A terceira faixa, chama-se: “Um Só Diamante”. Gostei bastante do início do vocal com ares onomatopaicos. O trabalho de guitarras a usar o efeito do Wah-wah ficou excelente. Tem algumas insinuações de solo ao estilo “backwards”, o que confere à canção, certamente, uma atmosfera sessentista adorável. Sobre a temática, Ciro deixa de lado a sua descrença nas relações tradicionais via matrimônio, e fala sobre o amor livre, com certa intenção em estabelecer uma ode, inclusive.  

“Transbordando em silêncio nossos líquidos sagrados numa cumplicidade que só os amantes possuem, tornando nossos corpos um só diamante”

Bem, creio que a letra dispensa maiores comentários depois do trecho que descrevi acima. E a música termina com uma evocação das mais nobres: ”It’s Getting Better All the Time”… pois é, cinquenta anos depois e os “Beatles” sempre dizem tudo.

Comecei a ouvir a faixa seguinte, “Inundação de Amor” e pus-me a pensar como tal proposta sonora era oitentista e lembrava o BR-Rock 80’s de então, a parecer uma canção do Kid Abelha etc. e tal. Aí leio que é uma obra de fato composta no início daquela década, sob uma parceria do Ciro com o saudoso Julio Barroso. Está tudo explicado então, e eu, que tenho natural aversão à produção musical dessa década, nem percebi que tal canção fora famosa em meios midiáticos, tudo bem, assumo a minha ignorância sobre o assunto…

E a porção oitentista do disco prossegue, com uma regravação de “Sonífera Ilha”, grande sucesso radiofônico que praticamente estourou os Titãs para o mega estrelato naquela década, sendo contribuição do Ciro, como compositor, ao então noneto paulistano.

Essa versão do Flying Chair, está mais Rock, de fato, não tendo aquela carga oitentista calcada no Ska robótico e mergulhado em doses maciças de reverber, da gravação original dos Titãs. Mas no cômputo geral, apesar dessa boa atenuante no áudio, o arranjo não apresenta diferenças acentuadas.

“Cabine C”, por volta do lançamento do seu LP, “Fósforos de Oxford”, em 1986.

E revela-se como trilogia essa imersão aos anos oitenta, quando uma composição chamada “Cabine C / Na Primavera, faz uma homenagem para essa banda, onde o Ciro foi membro fundador.
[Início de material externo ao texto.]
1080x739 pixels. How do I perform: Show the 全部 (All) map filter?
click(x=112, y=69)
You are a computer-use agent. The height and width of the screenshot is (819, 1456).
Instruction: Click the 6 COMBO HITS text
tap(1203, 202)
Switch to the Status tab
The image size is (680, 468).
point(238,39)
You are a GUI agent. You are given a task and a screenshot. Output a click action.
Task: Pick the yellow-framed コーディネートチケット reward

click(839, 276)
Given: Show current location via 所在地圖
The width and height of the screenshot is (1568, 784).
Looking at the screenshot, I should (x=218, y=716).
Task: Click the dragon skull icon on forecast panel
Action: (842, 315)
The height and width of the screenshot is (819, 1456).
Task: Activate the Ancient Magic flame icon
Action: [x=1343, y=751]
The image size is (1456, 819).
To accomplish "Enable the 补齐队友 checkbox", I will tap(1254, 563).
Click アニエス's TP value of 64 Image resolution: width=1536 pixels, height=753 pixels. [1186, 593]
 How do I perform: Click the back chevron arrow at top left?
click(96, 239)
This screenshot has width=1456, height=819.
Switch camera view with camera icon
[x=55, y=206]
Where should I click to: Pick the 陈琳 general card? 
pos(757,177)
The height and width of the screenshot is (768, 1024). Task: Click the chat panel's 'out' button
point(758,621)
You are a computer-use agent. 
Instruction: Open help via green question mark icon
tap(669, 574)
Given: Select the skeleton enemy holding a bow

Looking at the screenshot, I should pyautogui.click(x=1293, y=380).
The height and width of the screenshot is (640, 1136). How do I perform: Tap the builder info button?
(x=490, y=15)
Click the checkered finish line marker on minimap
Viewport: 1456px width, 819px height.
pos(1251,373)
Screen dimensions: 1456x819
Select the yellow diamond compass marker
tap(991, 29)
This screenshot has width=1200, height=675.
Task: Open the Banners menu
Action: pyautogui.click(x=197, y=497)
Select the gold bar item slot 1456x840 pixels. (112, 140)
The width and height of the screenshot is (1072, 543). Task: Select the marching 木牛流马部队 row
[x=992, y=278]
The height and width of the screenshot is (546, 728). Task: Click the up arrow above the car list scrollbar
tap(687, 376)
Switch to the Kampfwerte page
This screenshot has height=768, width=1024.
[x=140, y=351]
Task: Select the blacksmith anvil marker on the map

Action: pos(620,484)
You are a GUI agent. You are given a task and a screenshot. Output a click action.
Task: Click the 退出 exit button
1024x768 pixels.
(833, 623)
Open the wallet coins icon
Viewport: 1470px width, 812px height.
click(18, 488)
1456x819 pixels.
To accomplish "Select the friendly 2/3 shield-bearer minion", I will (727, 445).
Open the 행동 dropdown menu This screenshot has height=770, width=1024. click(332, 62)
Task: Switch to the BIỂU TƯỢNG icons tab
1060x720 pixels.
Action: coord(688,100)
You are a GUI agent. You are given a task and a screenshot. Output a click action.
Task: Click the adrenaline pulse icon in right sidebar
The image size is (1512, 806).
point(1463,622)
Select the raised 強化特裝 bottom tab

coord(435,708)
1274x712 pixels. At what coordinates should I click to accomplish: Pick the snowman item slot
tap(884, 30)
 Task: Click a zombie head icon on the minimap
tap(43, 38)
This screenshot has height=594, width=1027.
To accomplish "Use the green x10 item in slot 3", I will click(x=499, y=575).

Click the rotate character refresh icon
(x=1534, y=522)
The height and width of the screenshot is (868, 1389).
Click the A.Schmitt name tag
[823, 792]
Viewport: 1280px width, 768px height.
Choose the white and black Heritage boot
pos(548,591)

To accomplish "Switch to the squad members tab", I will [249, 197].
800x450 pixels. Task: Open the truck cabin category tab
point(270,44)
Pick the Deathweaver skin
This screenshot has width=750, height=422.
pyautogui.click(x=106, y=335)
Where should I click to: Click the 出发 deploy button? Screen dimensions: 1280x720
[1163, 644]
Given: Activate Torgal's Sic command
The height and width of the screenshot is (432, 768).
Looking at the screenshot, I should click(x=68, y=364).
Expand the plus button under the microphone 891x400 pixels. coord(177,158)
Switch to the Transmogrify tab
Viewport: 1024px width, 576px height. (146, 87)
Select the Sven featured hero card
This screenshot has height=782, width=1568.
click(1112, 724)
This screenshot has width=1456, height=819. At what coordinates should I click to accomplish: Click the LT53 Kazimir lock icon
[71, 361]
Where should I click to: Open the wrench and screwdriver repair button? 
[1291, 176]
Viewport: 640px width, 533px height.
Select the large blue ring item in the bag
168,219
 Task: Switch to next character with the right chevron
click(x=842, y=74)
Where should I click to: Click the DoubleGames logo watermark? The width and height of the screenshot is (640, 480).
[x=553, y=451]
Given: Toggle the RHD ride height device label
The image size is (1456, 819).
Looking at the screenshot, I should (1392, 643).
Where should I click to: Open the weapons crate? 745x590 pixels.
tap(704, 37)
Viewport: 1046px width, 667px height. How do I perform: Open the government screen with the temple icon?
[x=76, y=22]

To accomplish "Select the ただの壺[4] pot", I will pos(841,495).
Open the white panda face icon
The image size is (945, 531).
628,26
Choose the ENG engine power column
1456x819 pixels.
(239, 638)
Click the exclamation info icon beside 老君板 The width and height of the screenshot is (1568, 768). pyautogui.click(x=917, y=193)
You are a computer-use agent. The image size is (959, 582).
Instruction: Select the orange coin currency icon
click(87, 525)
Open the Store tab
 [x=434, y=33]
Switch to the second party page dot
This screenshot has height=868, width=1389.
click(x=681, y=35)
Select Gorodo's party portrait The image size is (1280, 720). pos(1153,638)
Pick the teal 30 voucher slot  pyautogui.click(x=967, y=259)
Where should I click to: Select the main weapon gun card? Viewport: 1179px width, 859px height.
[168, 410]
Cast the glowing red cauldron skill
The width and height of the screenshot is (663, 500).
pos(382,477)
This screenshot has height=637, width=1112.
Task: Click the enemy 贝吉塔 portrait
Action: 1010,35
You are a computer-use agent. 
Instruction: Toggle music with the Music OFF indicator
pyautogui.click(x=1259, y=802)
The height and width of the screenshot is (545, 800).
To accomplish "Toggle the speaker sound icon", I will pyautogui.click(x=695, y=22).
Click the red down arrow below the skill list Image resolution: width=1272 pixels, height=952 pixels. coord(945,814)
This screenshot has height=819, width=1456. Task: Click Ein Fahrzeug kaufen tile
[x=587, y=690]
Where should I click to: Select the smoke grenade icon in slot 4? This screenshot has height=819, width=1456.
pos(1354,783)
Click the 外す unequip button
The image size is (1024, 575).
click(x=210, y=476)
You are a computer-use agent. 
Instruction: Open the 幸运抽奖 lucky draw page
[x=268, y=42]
Lembra alguns trabalhos do David Bowie nessa referida década, mas não mergulha de cabeça no som calcado no Pós-Punk explícito que tal banda (Cabine C) professava, ao soar mais “Rock”, inclusive com timbre de respeito da parte do baixo. 

As guitarras lembram como Carlos Alomar trabalhava nessa fase da carreira do David Bowie, inclusive. Tem referências explícitas ao repertório do Cabine C, quando ele entoa-se versos de: “Pânico e Solidão”, uma sombria valsa gótica e peça do repertório dessa extinta banda.

Bem, passado esse interlúdio oitentista, voltamos a falar de Rock clássico e na faixa subsequente, “Crisálida”, o riff primordial situa-se entre o Bubblegum e a psicodelia da década de sessenta. Adorei o uso do Wah Wah na guitarra, com um sentido rítmico muito criativo. E mais uma vez, o Ciro foi bem personalista no uso da letra.

“Nosso Amor Exposto na Luz do Sol” começa bem, com uma mensagem padrão da aviação, através da doce voz feminina de uma comissária de bordo. Apertem os cintos que a “cadeira vai voar”, ótima sacada. A canção é bem Pop dos anos oitenta e tanto é assim, que há referência explícita à “Gang 90 & Absurdettes”, mais uma vez ao abrir os trabalhos na tábua Ouija, para buscar trazer alguma mensagem do Julio Barroso, diretamente do além.

“Eu Não Aguento Mais” mostra um Rock’n’ Roll de muita contundência. Gostei muito do trabalho das guitarras, backing vocals e solo.

“Todo Mundo quer Amor” é uma canção que o “8080” já havia gravado em seu álbum debut e cuja resenha eu publiquei em meu Blog 1, tempos atrás. Convido o leitor a ler ou relê-la. Eis o Link:

http://luiz-domingues.blogspot.com.br/search?q=8080

O que posso acrescentar aqui, é que devem ter raciocinado como argumento para incluí-la no bojo do álbum, o fato de que o Ciro também havia feito referências aos seus trabalhos anteriores e cairia bem, por conseguinte, haver também essa bagagem pessoal de Chico & Claudio.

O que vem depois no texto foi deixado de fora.